- [Data records]:
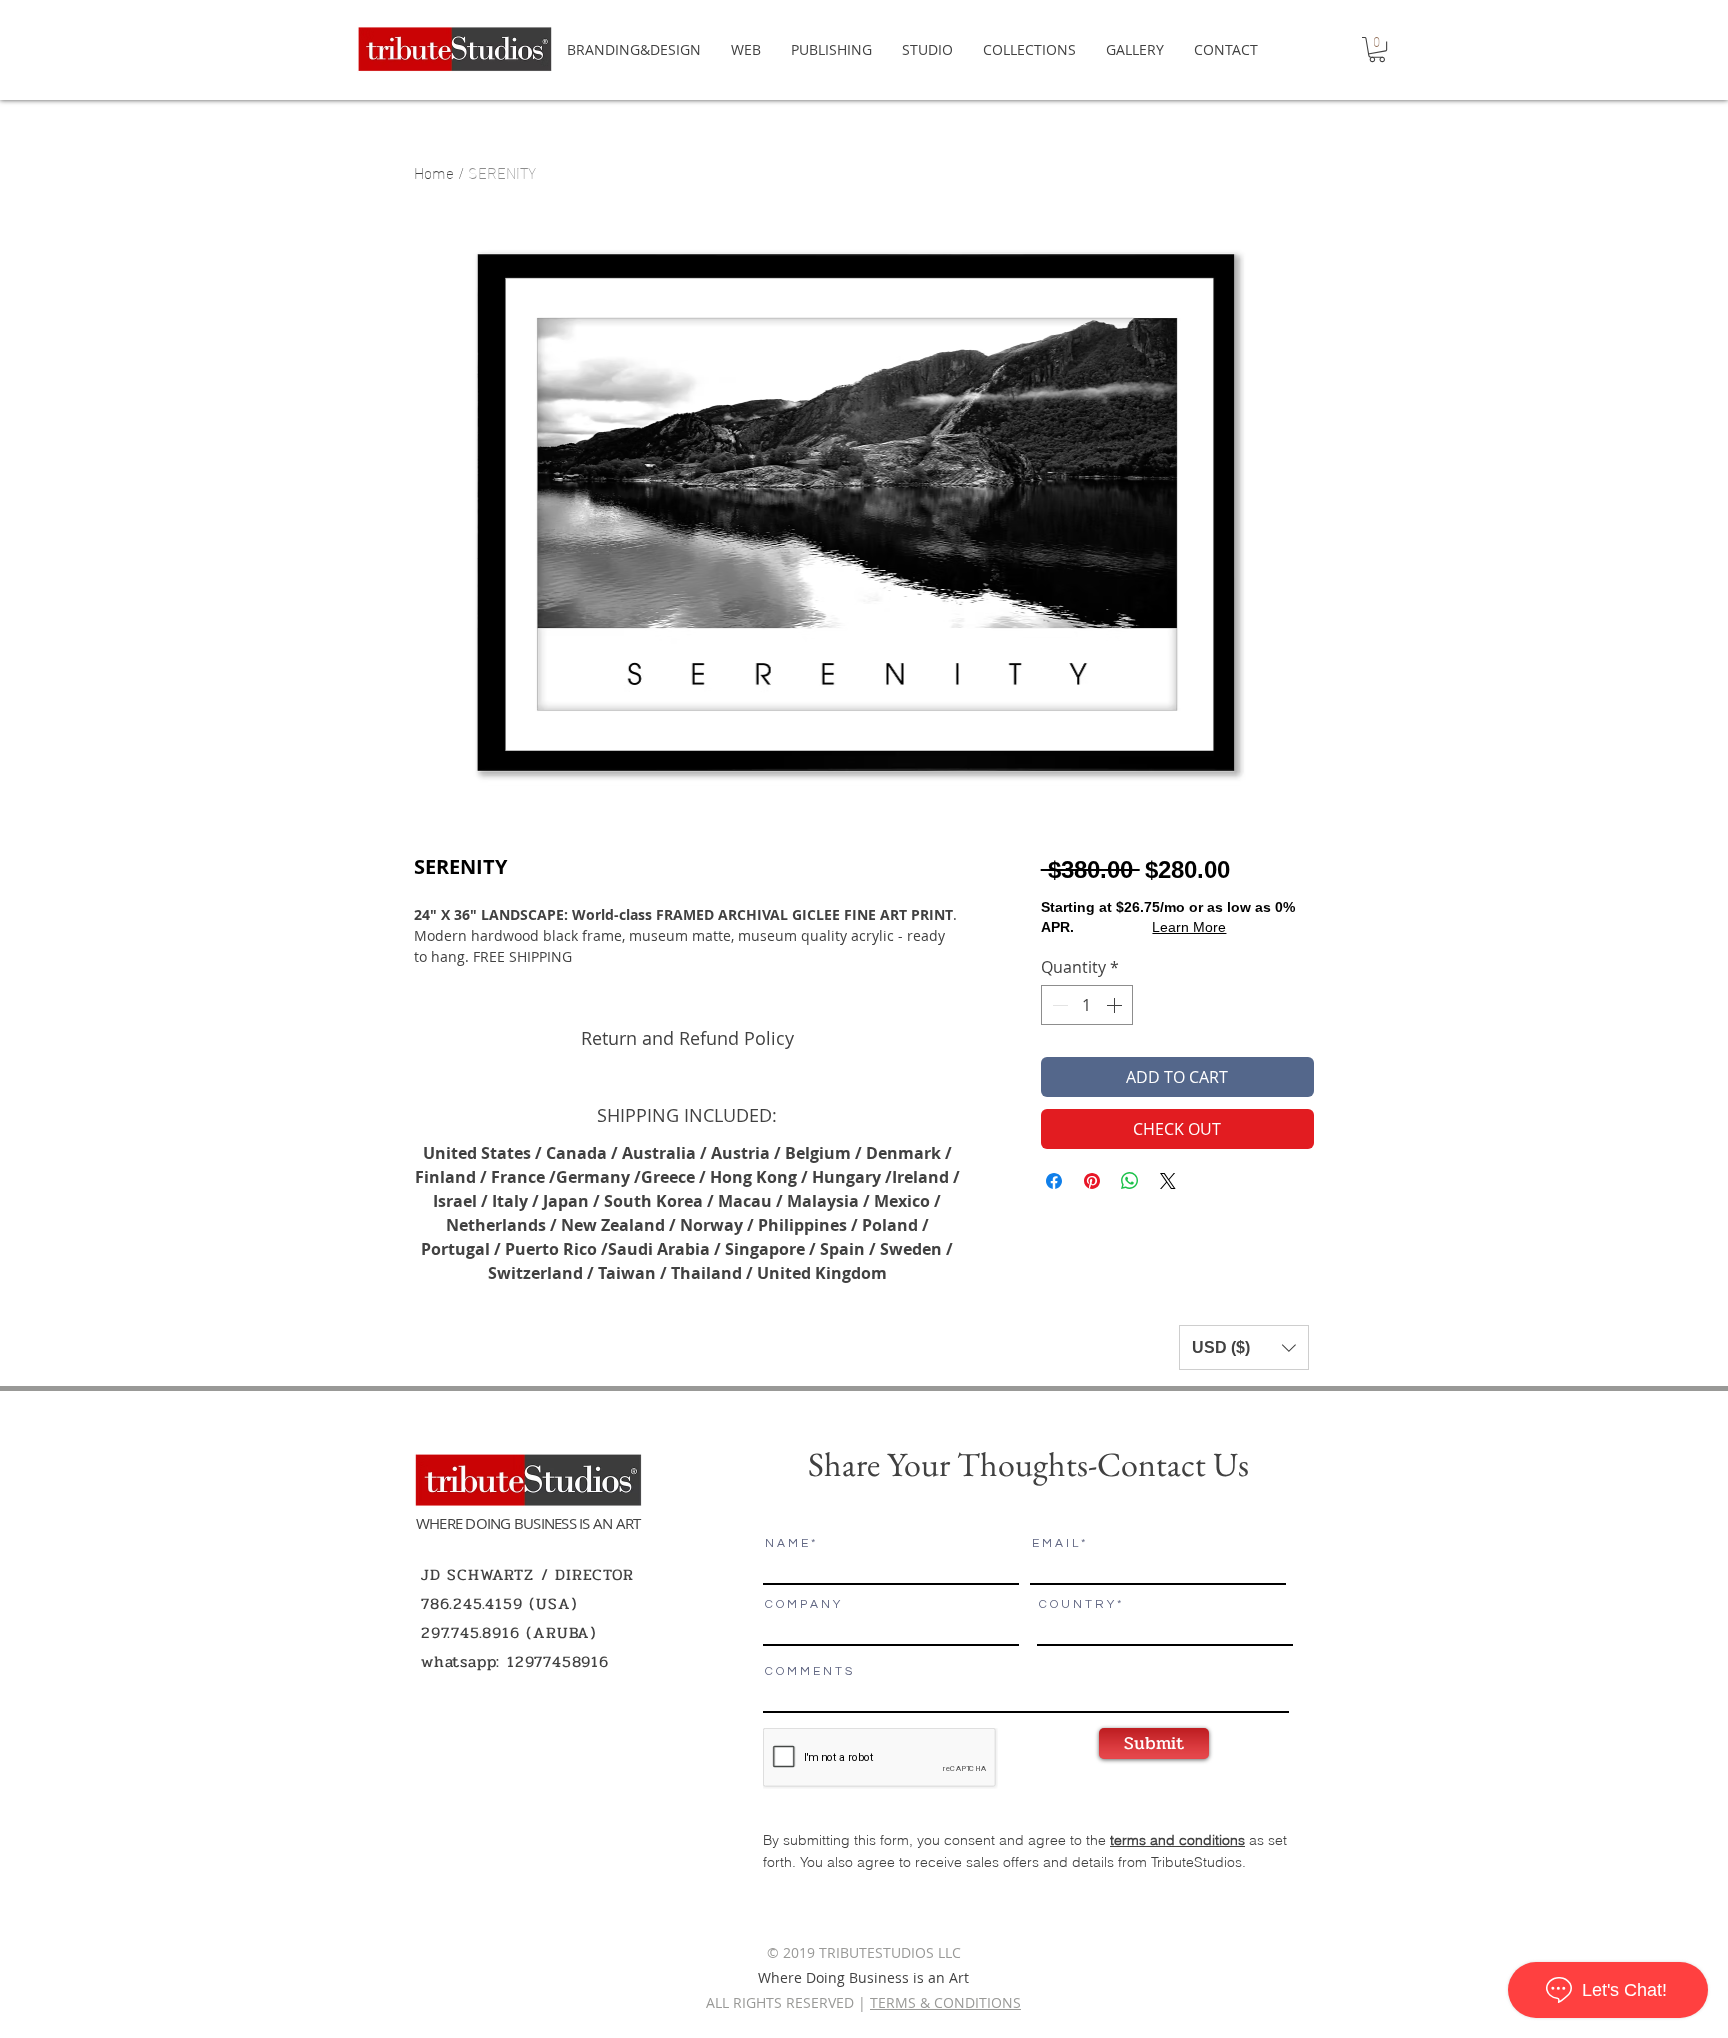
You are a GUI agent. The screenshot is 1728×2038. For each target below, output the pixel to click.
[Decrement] (1058, 1005)
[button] (1377, 49)
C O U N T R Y (1076, 1605)
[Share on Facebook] (1054, 1181)
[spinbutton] (1087, 1005)
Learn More (1189, 927)
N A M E (786, 1544)
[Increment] (1116, 1005)
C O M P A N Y (802, 1605)
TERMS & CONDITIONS (945, 2002)
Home (434, 171)
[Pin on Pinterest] (1092, 1181)
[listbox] (1244, 1347)
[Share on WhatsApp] (1130, 1181)
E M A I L (1055, 1544)
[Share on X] (1168, 1181)
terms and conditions (1177, 1840)
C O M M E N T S (808, 1672)
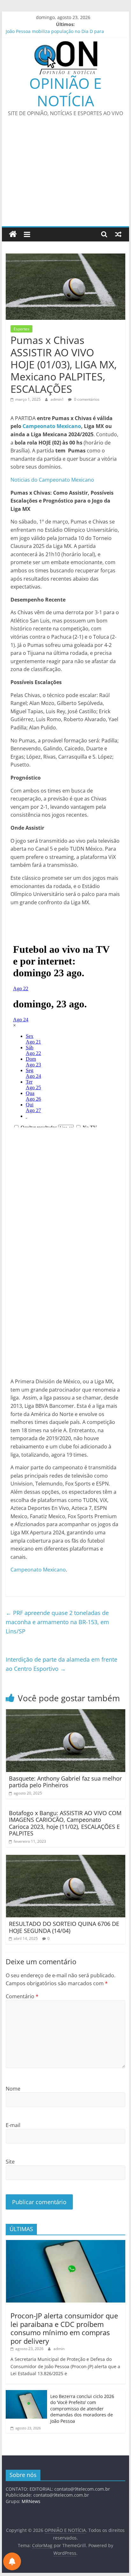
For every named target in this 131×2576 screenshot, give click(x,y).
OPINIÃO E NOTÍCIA (65, 91)
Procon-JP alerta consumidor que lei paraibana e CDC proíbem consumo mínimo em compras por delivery (64, 2328)
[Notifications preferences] (12, 2561)
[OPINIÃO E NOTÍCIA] (13, 234)
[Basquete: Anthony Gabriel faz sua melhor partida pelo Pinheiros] (65, 1713)
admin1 (58, 399)
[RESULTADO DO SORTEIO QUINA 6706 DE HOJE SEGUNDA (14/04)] (65, 1858)
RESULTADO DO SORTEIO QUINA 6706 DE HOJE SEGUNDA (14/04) (64, 1927)
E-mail (13, 2125)
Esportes (21, 329)
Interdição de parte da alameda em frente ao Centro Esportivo (61, 1664)
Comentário (22, 1996)
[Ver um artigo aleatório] (118, 234)
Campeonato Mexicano (52, 426)
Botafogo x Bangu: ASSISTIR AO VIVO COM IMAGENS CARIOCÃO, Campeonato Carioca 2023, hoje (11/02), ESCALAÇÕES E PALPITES (65, 1823)
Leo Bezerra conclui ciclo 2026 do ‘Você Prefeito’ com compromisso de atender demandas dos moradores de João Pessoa (82, 2408)
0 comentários (86, 399)
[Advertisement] (65, 175)
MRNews (31, 2501)
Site (10, 2161)
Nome (13, 2088)
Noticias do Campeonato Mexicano (52, 479)
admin (59, 2348)
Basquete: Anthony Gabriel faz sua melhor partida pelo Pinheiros (65, 1782)
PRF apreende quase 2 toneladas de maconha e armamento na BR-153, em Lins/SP (57, 1622)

- [WHAT YOU NEED TO DO]: Going back to the entries above, set down exactly the lines that begin at the one with "[RESULTADO DO SORTEIO" and end at the one with "Comentário (22, 1996)", both included, and nothing else.

- [RESULT]:
[RESULTADO DO SORTEIO QUINA 6706 DE HOJE SEGUNDA (14/04)] (65, 1858)
RESULTADO DO SORTEIO QUINA 6706 DE HOJE SEGUNDA (14/04) (64, 1927)
E-mail (13, 2125)
Esportes (21, 329)
Interdição de parte da alameda em frente ao Centro Esportivo (61, 1664)
Comentário (22, 1996)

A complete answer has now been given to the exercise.